Well, I'm afraid that you've lost the bet with you physics teacher

Even for two bodies moving towards one another, time still dilates. There is no time contraction. It can be seen from the Lorentz transformations that the time measured in a reference frame moving relative to two events (which occur in the same reference frame) will always be greater than the proper time.

 

[Pinto da Cost]

thanks. but take this example:
you go on a sheep that emits light every 1 second
you are going in the oposite direction of the observer.
he will see that you emit light in less than 1 second. how do you explain that?

 

[peter0302]

If you mean by time "contracting" that a clock is speeding up, yes, it can, but not for the reason you think. Moving clocks in an inertial frame always run slow whether the distance between the two observers is increasing or decreasing. It's easy to see why this is because in the Lorentz factor, "v" is always squared, so any sign reflecting a negative or positive direction is negated. When an object accelerates or decelerates, however, the clock of the rest of the universe speeds up. So while, for the spacefaring twin's entire journey home, the Earth and everyone on it appeared to be aging more slowly than he was, as he decelerates the Earth ages rapidly and he arrives to see his twin old and gray.

 

[Hootenanny]

thanks. but take this example:
you go on a sheep that emits light every 1 second
you are going in the oposite direction of the observer.
he will see that you emit light in less than 1 second. how do you explain that?

Yes he will, so in other words the time between two 'ticks' of the observer's clock is greater that the time between the 'ticks' of the sheep's clock, hence time dilation.

 

[Pinto da Cost]

I understand what you are saying. But think this way. a ship emits a image of a clock every second. the observer sees the space between the images horter.
can he say time is contracting.

 

[Pinto da Cost]

I don't think that the question is closed

 

[Phy6explorer]

Time dilates!

I think the usage itself is wrong! You shouldn't say time contracts. But it is clearly time dilation with reference to special relativity where time dilation is reciprocal. Since the observer is stationary and the person in the ship emitting light is in motion it is clearly time dilation.

 

[Pinto da Cost]

even if the observer see the time between the light emited by ship shorter than any person in the ship?
I can't understand why time isn't faster. I talked to a university teacher. whatever he tells me i will post

 

[Phy6explorer]

You can't exactly say that time is faster or slower.It always just appears so to the observer in time dilation according to special theory.Time will appear to go faster for the person in contact with the frame of reference which emits the light, for the observer, that is, only the observer will feel that time is going faster for the person in the ship.

 

[Pinto da Cost]

atention: I am NOT saying that, because he sees time going slower on the outside he thinks his time is contracting. Please don't think that. he sees his time as always. he takes his clock as reference. he sees the outside going faster. as you see, the observer sees less time between the light emissions

 

[Phy6explorer]

Yes, you are absolutely right.The observer sees less time between the light emissions because the ship is moving and he is not.That is time dilation.You are right almost completely except for the part that time "contracts"! Sorry,anyway if I had offended you in any way, because all I wanted to do is to have a healthy discussion with you. Anyway, wait till you get more answers you might get a clearer idea !

 

[Pinto da Cost]

Hey man! thank you! I am portuguese, so many times i think i am not expressing myself reight. sory, i don't mean to be rude.
a question: seing time faster on the outside is dilation? what do we call then when we time on the outside slower?

 

[Phy6explorer]

Are you asking that, when we observe that time is faster it is dilation, but what it is called when time is noticed to go slower?

 

[Pinto da Cost]

I am asking the opposite. when we see that our time is larger than the outside's time, when we object in slow-motion a dilation?
thus, when we see objects in a fast.motion shouldn't we call that contraction?
(thanks)

 

[Phy6explorer]

In the special theory of relativity , time dilation is observed only by the other party, that is , it will not be observed by the person who is in the same frame of reference as the light emitter .Of course, the emitter of light must be in motion with respect to the other.
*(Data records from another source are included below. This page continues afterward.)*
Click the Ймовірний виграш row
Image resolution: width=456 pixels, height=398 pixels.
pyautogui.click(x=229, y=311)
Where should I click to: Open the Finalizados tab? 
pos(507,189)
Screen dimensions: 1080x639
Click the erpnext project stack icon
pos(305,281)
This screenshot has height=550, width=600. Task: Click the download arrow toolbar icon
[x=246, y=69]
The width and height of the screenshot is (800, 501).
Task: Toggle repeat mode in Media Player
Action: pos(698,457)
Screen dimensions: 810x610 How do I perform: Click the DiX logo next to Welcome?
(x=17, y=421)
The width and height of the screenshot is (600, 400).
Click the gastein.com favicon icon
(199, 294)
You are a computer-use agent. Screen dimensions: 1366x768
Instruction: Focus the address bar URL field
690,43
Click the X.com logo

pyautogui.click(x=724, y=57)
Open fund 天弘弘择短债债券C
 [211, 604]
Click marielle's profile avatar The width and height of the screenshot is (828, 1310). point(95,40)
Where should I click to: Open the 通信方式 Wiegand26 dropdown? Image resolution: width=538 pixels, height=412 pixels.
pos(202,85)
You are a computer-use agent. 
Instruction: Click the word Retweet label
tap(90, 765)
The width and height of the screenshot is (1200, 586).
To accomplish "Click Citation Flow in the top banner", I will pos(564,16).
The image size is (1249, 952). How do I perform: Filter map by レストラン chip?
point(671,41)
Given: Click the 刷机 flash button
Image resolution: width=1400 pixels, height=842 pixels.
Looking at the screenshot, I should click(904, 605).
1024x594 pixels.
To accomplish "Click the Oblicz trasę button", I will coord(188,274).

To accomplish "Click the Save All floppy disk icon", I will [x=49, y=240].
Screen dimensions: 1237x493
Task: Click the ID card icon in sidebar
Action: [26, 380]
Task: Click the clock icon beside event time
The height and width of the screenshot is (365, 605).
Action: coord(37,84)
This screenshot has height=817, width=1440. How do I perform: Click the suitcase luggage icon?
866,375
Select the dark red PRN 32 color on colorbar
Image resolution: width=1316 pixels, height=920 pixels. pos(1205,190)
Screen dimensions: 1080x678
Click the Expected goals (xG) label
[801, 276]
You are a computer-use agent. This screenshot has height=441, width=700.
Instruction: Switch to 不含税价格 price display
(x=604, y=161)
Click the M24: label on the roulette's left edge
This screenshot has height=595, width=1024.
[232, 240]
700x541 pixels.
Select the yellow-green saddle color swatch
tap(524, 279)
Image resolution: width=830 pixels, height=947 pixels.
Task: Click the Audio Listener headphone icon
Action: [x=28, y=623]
But, in the time dilation, according to the general theory of relativity, gravitational time dilation, that is, time dilation will be accepted to be uniform by all observers.

So do you get it now. Time dilation has nothing to do with observing the time to go slower or faster. To generalise, time dilation, when a person in motion notices time to go fast for the stationary person and the person stationary observes time to go slower for the person in motion, time dilation is occurring.

 

[Pinto da Cost]

hey! thank you very much. i finally understood that i had a problem with language

 

[Dale]

You can't exactly say that time is faster or slower.It always just appears so to the observer in time dilation according to special theory.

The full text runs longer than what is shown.